I tried to prettify the test but it reacts very unstable to further reduction and even removing line breaks lowered the chance of reproduction for me. As the test is right now, you also might have to run it multiple times to reproduce. I'm marking this as s-s because I don't know what's going on here and it crashes in a way that could be security-related.

Comment 1

[Christian Holler (:decoder)]

Attachment: Testcase

Comment 2

[Andrew McCreight [:mccr8]]

I'm going to be conservative and mark it sec-high.

Comment 3

[Andrew McCreight [:mccr8]]

Jan, who do you think might be able to work on this? Thanks.

Comment 4

[Jan de Mooij [:jandem]]

Attachment: Patch

Tricky OOM bug. Baseline optimizes JSOP_GETGNAME undefined/NaN/Infinity, and we have to make sure Ion optimizes these cases as well.

Here the global lexical scope had 'unknown properties', due to an OOM, so testGlobalLexicalBinding failed for 'undefined' and we ended up with an Ion IC.

Comment 5

[Shu-yu Guo [:shu]]

Comment on attachment 8746570 [details] [diff] [review]
Patch

Review of attachment 8746570 [details] [diff] [review]:
-----------------------------------------------------------------

Oof, thanks for fixing this.

Comment 6

[Gary Kwong [:gkw] [:nth10sd] (NOT official MoCo now)]
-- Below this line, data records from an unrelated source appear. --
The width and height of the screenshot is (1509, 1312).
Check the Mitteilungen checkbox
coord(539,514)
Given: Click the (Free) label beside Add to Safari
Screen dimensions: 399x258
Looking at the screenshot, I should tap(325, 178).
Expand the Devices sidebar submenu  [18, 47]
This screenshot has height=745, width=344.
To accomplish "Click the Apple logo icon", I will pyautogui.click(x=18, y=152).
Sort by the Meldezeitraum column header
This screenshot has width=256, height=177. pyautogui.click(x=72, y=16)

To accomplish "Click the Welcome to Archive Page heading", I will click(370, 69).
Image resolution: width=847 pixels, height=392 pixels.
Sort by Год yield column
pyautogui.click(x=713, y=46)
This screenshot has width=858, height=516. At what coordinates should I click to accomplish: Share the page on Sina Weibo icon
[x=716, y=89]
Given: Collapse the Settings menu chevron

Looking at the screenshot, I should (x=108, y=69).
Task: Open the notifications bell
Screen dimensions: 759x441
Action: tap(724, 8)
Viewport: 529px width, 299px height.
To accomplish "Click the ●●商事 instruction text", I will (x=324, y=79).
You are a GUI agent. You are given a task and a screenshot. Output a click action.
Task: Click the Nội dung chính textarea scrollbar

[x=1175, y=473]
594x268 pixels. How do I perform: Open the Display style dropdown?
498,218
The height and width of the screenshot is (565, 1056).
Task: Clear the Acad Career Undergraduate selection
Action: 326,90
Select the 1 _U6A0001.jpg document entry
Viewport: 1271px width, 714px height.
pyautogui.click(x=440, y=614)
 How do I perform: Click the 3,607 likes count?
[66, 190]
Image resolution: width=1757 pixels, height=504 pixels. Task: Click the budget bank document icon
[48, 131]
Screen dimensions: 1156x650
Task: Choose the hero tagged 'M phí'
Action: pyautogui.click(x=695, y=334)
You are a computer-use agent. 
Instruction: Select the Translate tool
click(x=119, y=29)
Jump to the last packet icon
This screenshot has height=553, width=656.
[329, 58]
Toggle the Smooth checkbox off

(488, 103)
Jan, is this ready for sec-approval/landing?

Comment 7

[Gary Kwong [:gkw] [:nth10sd] (NOT official MoCo now)]

I bisected a possibly-related testcase that had a similar stack to bug 1242812.

Comment 8

[Jan de Mooij [:jandem]]

(In reply to Gary Kwong [:gkw] [:nth10sd] from comment #7)
> I bisected a possibly-related testcase that had a similar stack to bug
> 1242812.

The changes there can affect where we simulate OOM, but the underlying bug here is unrelated.

Comment 9

[Jan de Mooij [:jandem]]

Guaranteed MOZ_CRASH, not s-s.

https://hg.mozilla.org/integration/mozilla-inbound/rev/abfe6f9b1e082aff84afcf83337747386a2031ef

Comment 10

[Carsten Book [:Tomcat]]

https://hg.mozilla.org/mozilla-central/rev/abfe6f9b1e08

Comment 11

[Liz Henry (:lizzard Please n-i to RyanVM, jcristau, or pascal)]

Since 48 is marked as affected, do you think this would be good to uplift to aurora? If not, we can wontfix for 48. Thanks!

Comment 12

[Jan de Mooij [:jandem]]

(In reply to Liz Henry (:lizzard) (needinfo? me) from comment #11)
> Since 48 is marked as affected, do you think this would be good to uplift to
> aurora? If not, we can wontfix for 48. Thanks!

I think this can wait - it's extremely unlikely to happen in the browser.